### Your assignment
Nothing but a number should be given: how many lines in the entries below include the string "floppy".

*** Material for this task ***

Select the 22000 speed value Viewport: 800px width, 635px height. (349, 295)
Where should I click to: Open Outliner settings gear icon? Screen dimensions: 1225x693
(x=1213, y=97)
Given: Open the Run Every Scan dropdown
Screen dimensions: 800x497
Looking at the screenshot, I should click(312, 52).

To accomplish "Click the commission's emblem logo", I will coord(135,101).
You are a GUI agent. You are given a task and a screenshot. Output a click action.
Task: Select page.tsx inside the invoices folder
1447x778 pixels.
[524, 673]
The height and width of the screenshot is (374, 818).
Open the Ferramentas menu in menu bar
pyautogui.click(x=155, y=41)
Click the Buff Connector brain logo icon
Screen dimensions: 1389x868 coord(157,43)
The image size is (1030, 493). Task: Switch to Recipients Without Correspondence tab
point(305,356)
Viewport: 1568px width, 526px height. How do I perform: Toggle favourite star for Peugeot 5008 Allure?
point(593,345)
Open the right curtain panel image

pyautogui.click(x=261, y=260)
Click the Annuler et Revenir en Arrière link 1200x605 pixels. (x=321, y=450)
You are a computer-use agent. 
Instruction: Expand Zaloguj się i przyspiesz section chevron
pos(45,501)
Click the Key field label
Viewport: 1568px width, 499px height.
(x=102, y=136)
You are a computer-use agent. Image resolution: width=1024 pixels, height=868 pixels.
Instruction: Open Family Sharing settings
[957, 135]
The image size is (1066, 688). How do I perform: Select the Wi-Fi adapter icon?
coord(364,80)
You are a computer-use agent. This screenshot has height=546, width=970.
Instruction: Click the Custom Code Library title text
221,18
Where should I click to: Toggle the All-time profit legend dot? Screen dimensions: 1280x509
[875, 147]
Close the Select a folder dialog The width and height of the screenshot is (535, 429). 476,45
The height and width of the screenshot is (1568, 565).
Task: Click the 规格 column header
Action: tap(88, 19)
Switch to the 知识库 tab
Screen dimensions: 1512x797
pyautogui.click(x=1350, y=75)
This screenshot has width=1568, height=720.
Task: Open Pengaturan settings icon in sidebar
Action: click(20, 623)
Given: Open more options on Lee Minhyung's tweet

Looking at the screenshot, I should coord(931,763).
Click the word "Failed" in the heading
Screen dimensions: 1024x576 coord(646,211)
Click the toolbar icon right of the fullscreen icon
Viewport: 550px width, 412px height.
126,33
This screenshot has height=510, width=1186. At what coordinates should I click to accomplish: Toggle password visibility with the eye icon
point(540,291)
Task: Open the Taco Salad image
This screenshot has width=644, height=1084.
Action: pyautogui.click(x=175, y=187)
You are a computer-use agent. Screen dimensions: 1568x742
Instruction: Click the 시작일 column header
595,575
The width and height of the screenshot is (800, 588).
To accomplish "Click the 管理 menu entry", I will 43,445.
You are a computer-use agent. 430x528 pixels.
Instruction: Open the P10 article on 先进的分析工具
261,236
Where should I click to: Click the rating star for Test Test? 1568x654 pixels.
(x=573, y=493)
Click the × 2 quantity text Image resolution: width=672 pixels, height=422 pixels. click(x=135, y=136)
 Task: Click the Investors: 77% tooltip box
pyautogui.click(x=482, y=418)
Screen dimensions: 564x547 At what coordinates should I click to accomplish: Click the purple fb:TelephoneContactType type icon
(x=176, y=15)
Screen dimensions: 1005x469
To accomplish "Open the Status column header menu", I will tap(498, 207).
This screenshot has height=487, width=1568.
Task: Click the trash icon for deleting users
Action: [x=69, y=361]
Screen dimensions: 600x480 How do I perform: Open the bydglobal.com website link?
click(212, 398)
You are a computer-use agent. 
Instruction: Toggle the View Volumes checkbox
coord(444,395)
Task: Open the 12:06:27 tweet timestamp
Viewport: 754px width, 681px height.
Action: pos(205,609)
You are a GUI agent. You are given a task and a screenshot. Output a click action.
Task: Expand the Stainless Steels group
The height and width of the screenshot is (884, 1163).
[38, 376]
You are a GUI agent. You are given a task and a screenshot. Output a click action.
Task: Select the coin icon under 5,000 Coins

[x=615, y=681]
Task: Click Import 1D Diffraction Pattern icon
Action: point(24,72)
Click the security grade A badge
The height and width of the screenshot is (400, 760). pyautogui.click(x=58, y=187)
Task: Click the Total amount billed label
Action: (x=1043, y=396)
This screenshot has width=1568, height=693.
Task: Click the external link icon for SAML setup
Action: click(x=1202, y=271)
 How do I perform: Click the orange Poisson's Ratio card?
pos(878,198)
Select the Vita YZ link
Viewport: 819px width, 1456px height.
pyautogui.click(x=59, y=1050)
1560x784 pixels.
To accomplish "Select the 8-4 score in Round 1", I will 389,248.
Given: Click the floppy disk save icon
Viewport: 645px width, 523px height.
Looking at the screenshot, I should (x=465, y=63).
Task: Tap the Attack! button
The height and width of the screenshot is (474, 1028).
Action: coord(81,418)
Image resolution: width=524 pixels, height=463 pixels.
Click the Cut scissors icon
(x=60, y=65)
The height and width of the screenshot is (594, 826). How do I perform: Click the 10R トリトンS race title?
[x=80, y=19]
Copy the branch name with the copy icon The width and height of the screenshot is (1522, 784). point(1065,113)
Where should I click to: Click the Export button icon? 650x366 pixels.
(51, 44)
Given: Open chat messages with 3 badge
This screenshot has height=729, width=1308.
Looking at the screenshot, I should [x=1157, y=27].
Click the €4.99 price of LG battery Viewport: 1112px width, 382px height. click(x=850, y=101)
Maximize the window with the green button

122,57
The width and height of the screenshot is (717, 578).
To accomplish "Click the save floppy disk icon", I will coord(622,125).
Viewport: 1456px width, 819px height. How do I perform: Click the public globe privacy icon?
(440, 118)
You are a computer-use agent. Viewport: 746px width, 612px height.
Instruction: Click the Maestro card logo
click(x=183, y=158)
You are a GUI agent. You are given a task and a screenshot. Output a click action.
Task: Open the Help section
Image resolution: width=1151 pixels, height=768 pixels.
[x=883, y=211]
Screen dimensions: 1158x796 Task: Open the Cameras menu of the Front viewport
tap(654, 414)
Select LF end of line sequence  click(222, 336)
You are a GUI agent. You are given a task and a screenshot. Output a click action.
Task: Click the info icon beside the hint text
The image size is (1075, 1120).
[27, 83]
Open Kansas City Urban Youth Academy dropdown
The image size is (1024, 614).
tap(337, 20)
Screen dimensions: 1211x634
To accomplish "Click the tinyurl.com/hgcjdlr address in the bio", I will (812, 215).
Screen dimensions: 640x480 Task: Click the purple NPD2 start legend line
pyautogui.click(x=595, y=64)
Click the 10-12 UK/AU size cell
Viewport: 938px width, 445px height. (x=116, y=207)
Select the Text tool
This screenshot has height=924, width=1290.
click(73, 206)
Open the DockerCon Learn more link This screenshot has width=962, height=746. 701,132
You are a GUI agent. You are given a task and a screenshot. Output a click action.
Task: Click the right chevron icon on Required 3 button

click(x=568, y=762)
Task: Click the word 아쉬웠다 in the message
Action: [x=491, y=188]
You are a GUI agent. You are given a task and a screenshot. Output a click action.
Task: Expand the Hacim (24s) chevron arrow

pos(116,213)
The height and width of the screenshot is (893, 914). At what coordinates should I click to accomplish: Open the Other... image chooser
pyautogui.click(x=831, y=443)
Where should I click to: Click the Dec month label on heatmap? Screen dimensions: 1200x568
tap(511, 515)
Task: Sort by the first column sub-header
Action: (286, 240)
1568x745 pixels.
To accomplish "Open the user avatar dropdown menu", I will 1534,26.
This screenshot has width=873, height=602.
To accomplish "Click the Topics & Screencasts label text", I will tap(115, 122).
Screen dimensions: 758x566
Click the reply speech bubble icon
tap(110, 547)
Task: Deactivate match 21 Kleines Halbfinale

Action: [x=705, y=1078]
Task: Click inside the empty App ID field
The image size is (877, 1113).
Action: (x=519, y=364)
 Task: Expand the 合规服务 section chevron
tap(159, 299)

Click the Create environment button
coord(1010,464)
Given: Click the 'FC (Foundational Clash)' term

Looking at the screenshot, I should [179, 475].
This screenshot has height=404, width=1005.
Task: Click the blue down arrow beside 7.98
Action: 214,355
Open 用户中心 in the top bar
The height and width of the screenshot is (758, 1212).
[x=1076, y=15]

*** End of Material for this task ***

### Output of the task
2